Lazio, la strigliata del duo Lotito-Sarri ha avuto effetto: Sassuolo ko, l’Europa è lì
Si sono arrabbiati, non tanto nei toni quanto nei concetti. E hanno messo la squadra davanti le proprie responsabilità, Lotito e Sarri, increduli per la prestazione nel derby della vergogna prima della sosta. Così nel colloquio di giovedì scorso nello spogliatoio hanno chiesto ai giocatori una reazione immediata, toccando le corde dell’orgoglio. Il presidente e l’allenatore sono stati accontentati ieri, perché la Lazio - con rabbia, voglia e qualità - ha battuto 2-1 il Sassuolo, che - se avesse vinto - sarebbe andato a -3 dai biancocelesti in classifica. “Che tasti ho toccato con lo spogliatoio? Che tasti vuoi toccare. Se non rappresenti al massimo questa gente, come abbiamo fatto nel derby, il riscatto non deve essere sportivo, ma morale”, ha spiegato ieri il Comandante.

Voci di dati raccolte

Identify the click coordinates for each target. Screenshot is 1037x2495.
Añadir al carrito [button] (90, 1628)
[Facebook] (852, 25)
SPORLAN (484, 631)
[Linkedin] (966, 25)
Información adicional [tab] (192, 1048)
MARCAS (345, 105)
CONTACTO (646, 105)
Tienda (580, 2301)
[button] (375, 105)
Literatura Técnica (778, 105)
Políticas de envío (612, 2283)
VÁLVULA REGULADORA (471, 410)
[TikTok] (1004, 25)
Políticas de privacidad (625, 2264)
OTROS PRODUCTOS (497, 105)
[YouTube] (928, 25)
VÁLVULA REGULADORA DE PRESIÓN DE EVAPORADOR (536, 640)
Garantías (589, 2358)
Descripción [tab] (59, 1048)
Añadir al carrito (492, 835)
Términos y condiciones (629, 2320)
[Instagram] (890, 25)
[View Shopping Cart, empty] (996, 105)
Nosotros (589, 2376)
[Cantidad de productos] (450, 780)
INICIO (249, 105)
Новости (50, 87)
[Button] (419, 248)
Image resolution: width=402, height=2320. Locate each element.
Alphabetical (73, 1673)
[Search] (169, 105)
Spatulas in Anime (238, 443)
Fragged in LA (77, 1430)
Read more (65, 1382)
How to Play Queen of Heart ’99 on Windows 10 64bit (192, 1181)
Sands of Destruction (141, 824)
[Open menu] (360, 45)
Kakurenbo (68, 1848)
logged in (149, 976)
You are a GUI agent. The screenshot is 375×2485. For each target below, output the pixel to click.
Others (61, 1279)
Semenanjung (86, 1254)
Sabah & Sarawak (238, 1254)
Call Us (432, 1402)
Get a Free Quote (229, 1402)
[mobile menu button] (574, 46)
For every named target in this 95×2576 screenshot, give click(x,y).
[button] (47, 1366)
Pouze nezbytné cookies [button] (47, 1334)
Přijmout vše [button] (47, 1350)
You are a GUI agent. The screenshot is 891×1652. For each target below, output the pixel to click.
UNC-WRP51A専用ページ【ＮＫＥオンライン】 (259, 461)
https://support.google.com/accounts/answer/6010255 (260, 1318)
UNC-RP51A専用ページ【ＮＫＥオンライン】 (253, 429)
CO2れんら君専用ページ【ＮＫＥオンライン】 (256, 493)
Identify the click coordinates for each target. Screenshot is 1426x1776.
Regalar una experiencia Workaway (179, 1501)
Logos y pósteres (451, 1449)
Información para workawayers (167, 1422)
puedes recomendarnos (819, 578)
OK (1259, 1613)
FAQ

## ESERCIZI
- a) Nel testo sulla Lazio, con quale punteggio la Lazio ha battuto il Sassuolo?
- b) Riprendi il testo sulla Lazio e proseguilo dopo l'ultima frase, per favore.
Le righe sono materiale a sé, separato dal testo sulla Lazio.

## RISPOSTE
- a) 2-1.

- b)
E se nel derby era andata in svantaggio dopo un minuto, uscendo poi dalla partita mentalmente, al contrario ieri sera la Lazio è entrata in campo col piglio giusto. E fin dalle prime azioni chi era all’Olimpico ha percepito che l’atteggiamento fosse completamente diverso. Così, dopo che Lazzari con l’1-0 ha scrollato le ultime scorie del derby, la squadra ha controllato il gioco fino al 94’, rimanendo molto corta in campo e recuperando tanti palloni sulla trequarti. Un must per Sarri. Un difetto? Il solito, le tante occasioni create ma poi sprecate in area, il tecnico l’ha fatto presente anche ieri: “Abbiamo avuto la responsabilità di andare all’intervallo solo sull’1-0”.
Per una notte è tornata al quinto posto, la Lazio. Che oggi attende i risultati di Atalanta (contro Napoli) e Roma (alle 18 con la Sampdoria) per cominciare a preparare la gara di Marassi contro il Genoa. Una delle ultime 7 finali.